Zu den zivilisatorischen Errungenschaften, die uns die Siegermächte des Zweiten Weltkriegs gebracht hatten, gehört für uns Journalisten das angelsächsische Prinzip der strikten Trennung von Bericht (neutral) und Kommentar (Meinung). Nun ist es natürlich immer eine Frage der Perspektive, als wie neutral ein Bericht wahrgenommen wird, und natürlich gibt es absolute Neutralität auch nicht, weil jeder Journalist eine soziale Herkunft und persönliche Anschauungen hat, die von seiner Tätigkeit nicht zu trennen sind. Aber im Großen und Ganzen funktioniert das Prinzip.
Leser sehen dies indes oft anders und werfen uns zum Beispiel beim Thema Corona-Impfungen vor, das zu berichten, was Regierung und Pharmakonzerne uns vorschreiben. Das ist Quatsch, und darauf antworten wir entsprechend.
Allerdings haben wir in einem Punkt eine offene Flanke. Neuerdings schreiben wir nämlich immer wieder einordnende, meinungsbasierte Texte, die weder so neutral sind wie ein Bericht noch so kurz und prägnant wie ein Kommentar. Die nennen wir dann „Analyse“. Was eher hilflos erscheint, denn sie sehen typographisch (Überschrift, Blocksatz) in der gedruckten Zeitung so aus wie ein normaler Bericht (hier auf der Onlineseite landen diese Texte im Meinungsressort, was die Unterscheidung einfacher macht). Wie damit umgehen?

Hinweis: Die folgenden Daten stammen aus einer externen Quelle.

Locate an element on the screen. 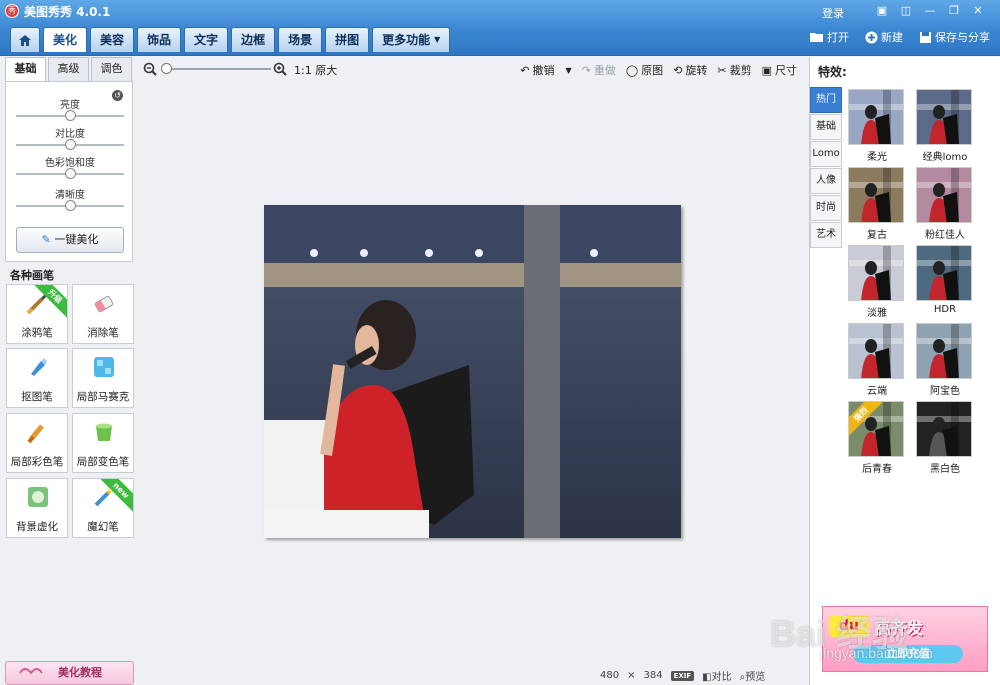  tab-more: 更多功能 ▼ is located at coordinates (412, 40).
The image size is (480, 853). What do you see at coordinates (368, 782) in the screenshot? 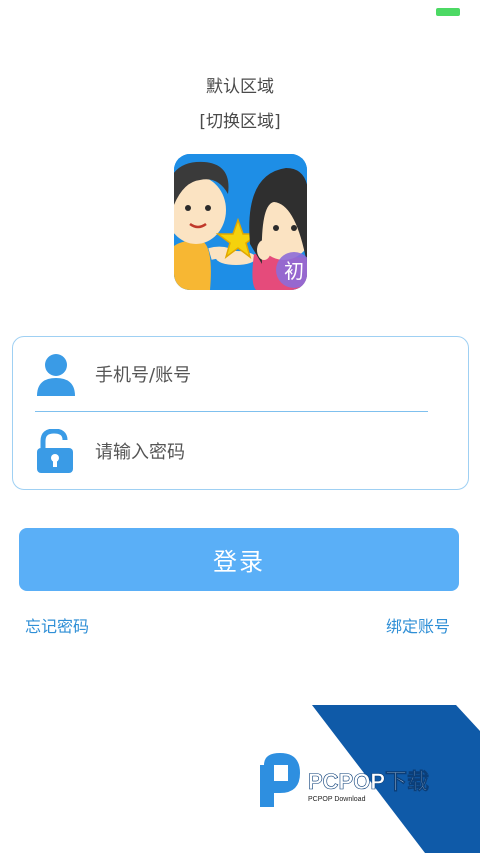
I see `watermark-brand: PCPOP下载` at bounding box center [368, 782].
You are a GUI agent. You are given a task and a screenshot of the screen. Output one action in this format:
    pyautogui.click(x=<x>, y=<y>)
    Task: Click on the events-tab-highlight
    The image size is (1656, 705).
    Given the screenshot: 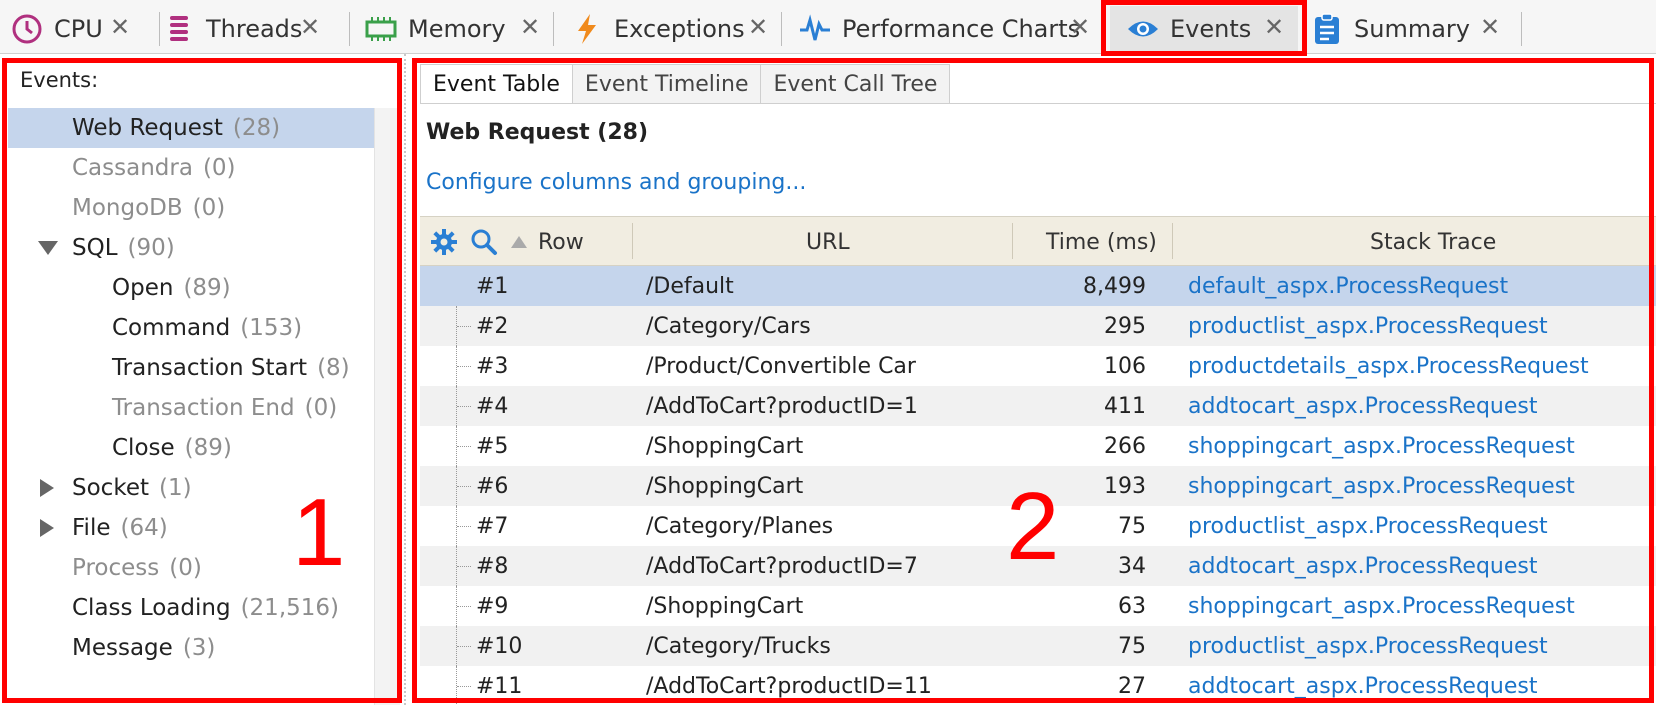 What is the action you would take?
    pyautogui.click(x=1204, y=28)
    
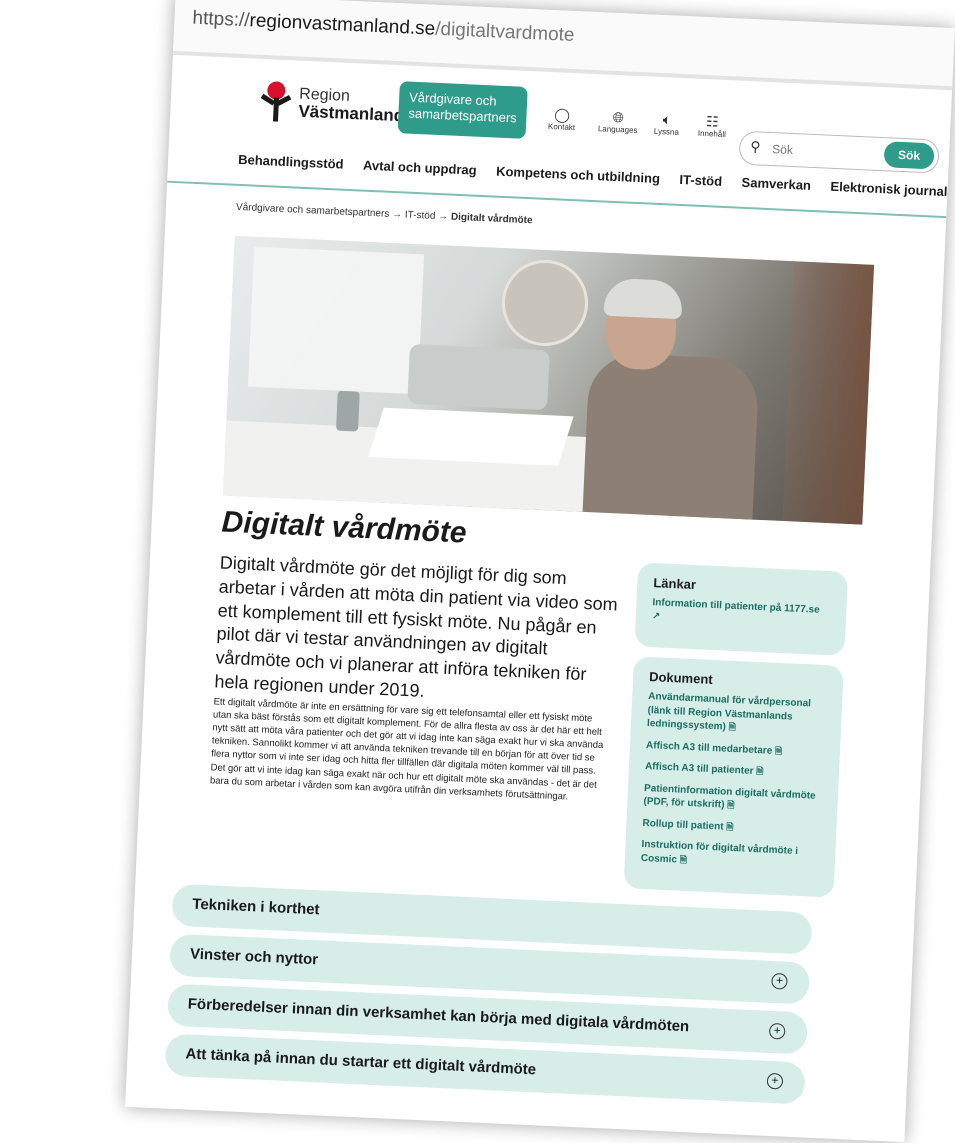 This screenshot has width=955, height=1143. I want to click on doc-link-affisch-patienter: Affisch A3 till patienter 🗎︎, so click(734, 771).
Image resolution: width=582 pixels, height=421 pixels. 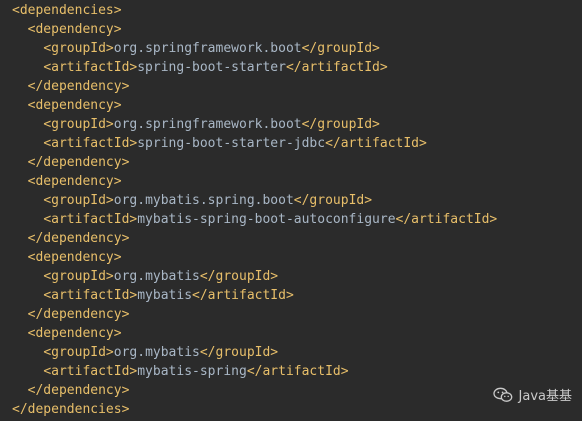 What do you see at coordinates (266, 220) in the screenshot?
I see `xml-text-value: mybatis-spring-boot-autoconfigure` at bounding box center [266, 220].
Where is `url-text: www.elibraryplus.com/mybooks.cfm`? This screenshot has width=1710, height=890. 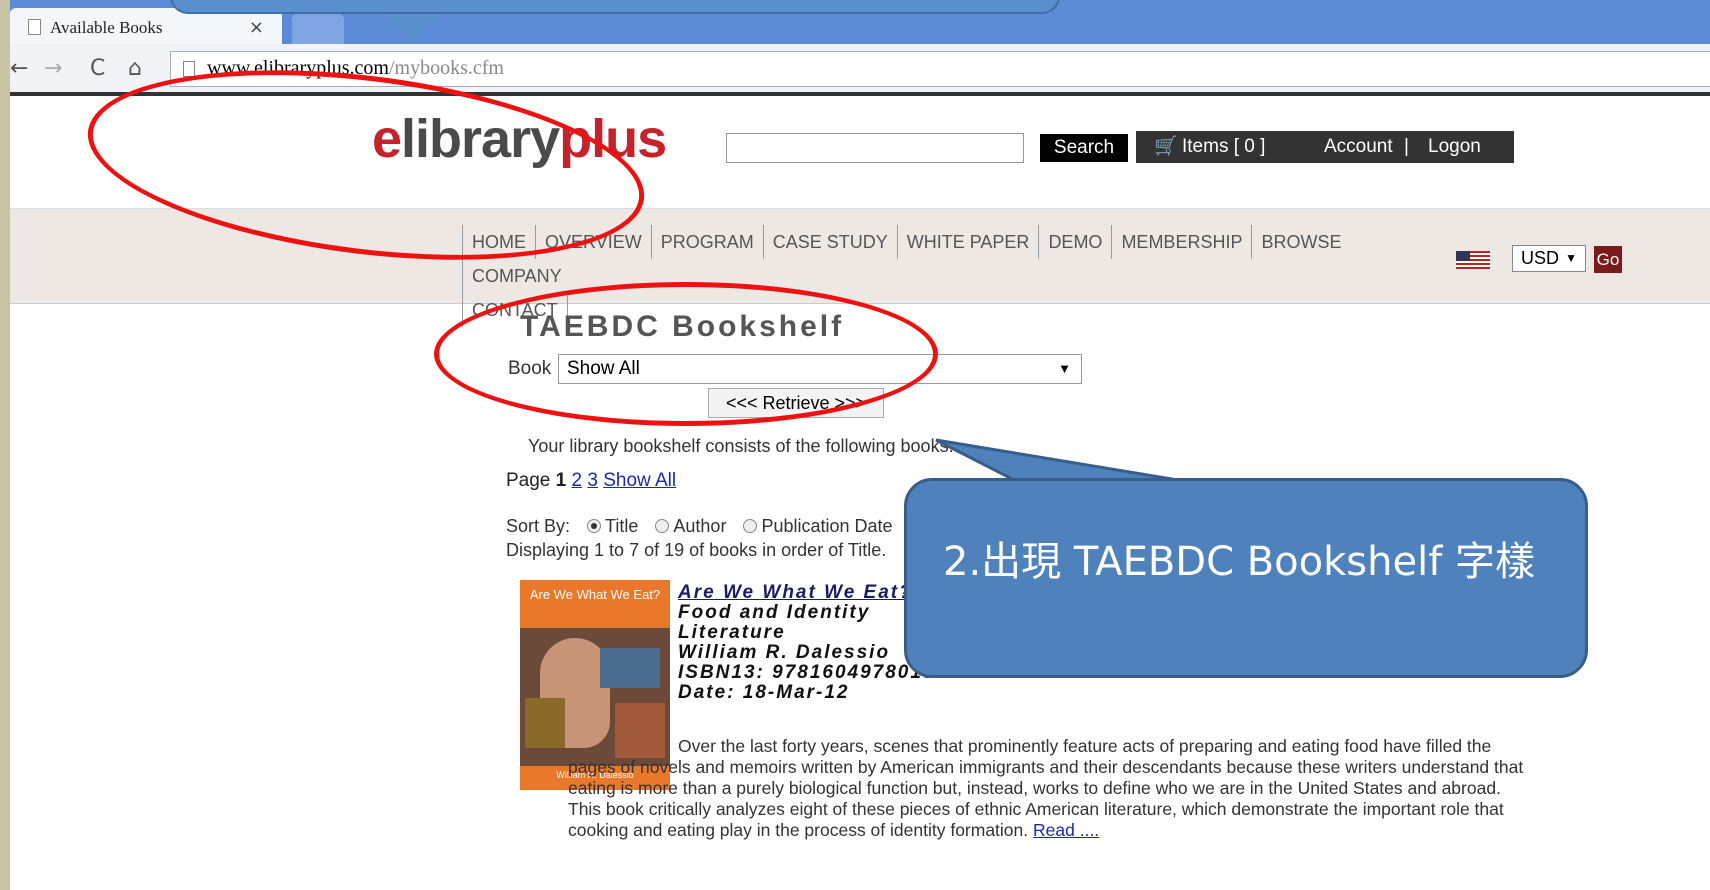
url-text: www.elibraryplus.com/mybooks.cfm is located at coordinates (356, 68).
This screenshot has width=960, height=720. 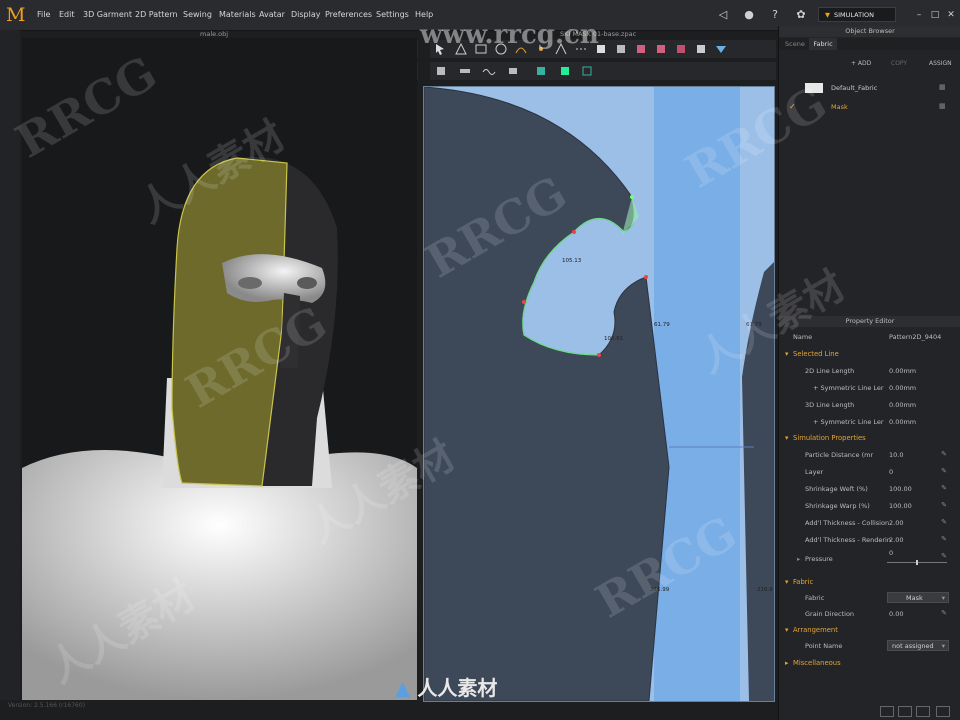 What do you see at coordinates (830, 405) in the screenshot?
I see `prop-label: 3D Line Length` at bounding box center [830, 405].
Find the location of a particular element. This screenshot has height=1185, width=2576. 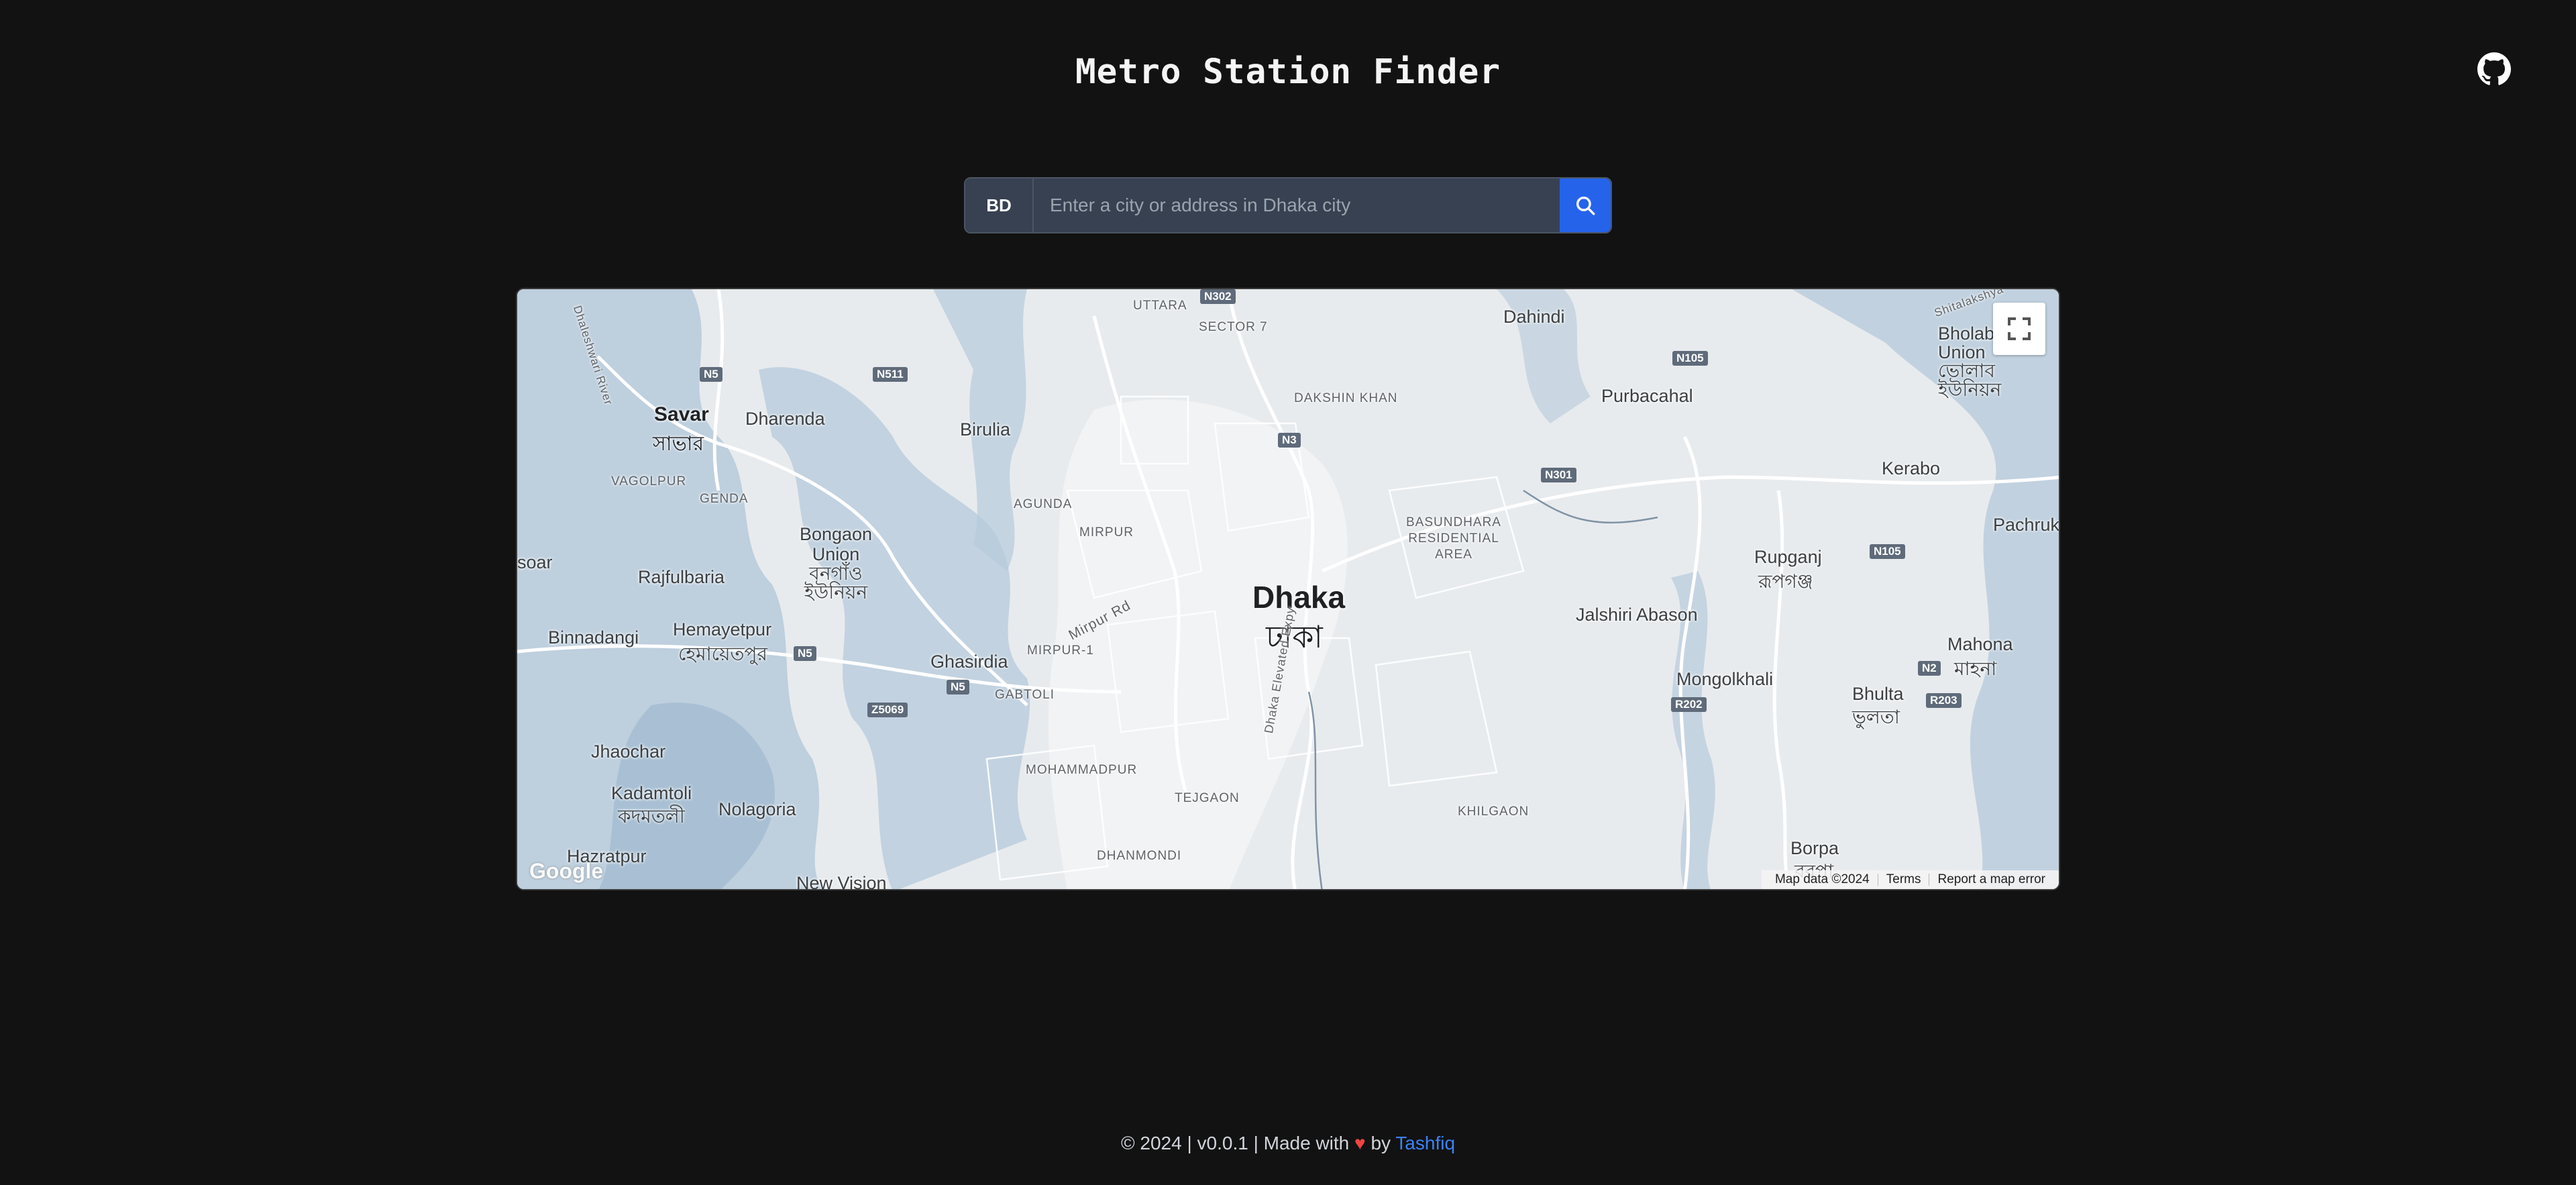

Den Stein der Weisen haben wir bisher nicht gefunden. Ich persönlich halte ein solches Format für wichtig, weil wir unser Hintergrundwissen ausspielen können, aber eben nicht für ehrlich, weil wir die strikte Trennung nicht einhalten. Wenn eine solche Analyse in der gedruckten Zeitung auf der Meinungsseite steht, ist das lässlich, weil hier die Subjektivität quasi Programm ist, aber auf einer Lokalseite sorgt eine „Analyse“ zu Recht für Irritationen bei so manchem Leser.
Darum werden wir künftig ganz bewusst im ersten Absatz eines solchen Textes darauf hinweisen, dass es sich hier um einen wertenden Text handelt, nicht um einen neutralen Bericht.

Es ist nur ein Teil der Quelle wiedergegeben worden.